Scoperta nuova mutazione genetica responsabile del Parkinson: contributo dell’università di Salerno

Ricercatori neurologi del dipartimento di Medicina e Chirurgia dell’università di Salerno, in collaborazione con i genetisti dell’università Erasmus di Rotterdam e dell’istituto Bgi di Shenzhen (Cina) hanno scoperto che la mutazione del gene che produce la proteina synaptojenina è responsabile di una forma familiare della malattia di Parkinson.

Normalmente la proteina contribuisce alla formazione delle vescicole sinaptiche, piccole sfere che contengono, all’interno delle cellule nervose, i neurotrasmettitori come la dopamina.

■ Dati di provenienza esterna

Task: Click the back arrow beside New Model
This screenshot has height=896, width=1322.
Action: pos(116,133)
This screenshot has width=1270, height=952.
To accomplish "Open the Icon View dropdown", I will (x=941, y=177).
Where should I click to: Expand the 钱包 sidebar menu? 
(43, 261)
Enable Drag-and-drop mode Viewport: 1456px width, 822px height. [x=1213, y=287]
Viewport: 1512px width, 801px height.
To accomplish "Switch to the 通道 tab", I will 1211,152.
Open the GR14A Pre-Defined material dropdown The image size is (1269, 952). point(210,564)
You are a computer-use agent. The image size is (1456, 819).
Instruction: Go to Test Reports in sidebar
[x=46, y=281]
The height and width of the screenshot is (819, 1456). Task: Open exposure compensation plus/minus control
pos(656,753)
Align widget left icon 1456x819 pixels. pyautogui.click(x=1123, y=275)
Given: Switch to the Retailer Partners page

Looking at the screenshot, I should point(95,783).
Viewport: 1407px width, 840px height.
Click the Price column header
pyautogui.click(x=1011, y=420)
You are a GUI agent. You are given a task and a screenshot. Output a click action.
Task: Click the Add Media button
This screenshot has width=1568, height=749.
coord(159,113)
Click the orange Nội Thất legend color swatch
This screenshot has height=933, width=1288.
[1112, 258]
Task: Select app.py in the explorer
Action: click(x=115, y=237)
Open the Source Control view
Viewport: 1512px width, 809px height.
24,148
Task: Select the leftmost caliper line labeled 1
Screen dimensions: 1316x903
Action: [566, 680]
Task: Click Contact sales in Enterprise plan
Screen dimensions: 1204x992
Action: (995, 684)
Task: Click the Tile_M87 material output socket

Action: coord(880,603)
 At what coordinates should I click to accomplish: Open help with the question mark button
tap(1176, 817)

L’alterazione di questa proteina, osservata in alcuni pazienti affetti da Parkinson, non consente la regolare formazione di vescicole di dopamina da cui consegue la comparsa dei tipici sintomi della malattia quali il tremore, la rigidità muscolare e la lentezza dei movimenti. Oltre ai sintomi motori, in questi ammalati portatori della mutazione si è osservata anche una spiccata propensione a sviluppare demenza.

Il professor Paolo Barone, ordinario di Neurologia e responsabile del centro per le malattie neurodegenerative dell’università di Salerno, è uno dei coordinatori della collaborazione internazionale che ha consentito la scoperta ed è autore corrispondente dell’articolo scientifico pubblicato nell’ultimo numero della rivista Human Mutation. «La rilevanza scientifica della nostra osservazione è che questa proteina – ha dichiarato il docente – sembra avere un ruolo anche nei meccanismi causativi della demenza. Conoscere le alterazioni molecolari responsabili di malattie neurodegenerative è la tappa necessaria per attuare terapie specifiche e mirate a ristabilire la normale funzionalità delle cellule nervose». Barone, tra le altre cose, è stato recentemente eletto, unico ricercatore neurologo italiano,  nel comitato direttivo della società internazionale per la Malattia di Parkinson ed i disturbi del movimento (www.movementdisorders.org).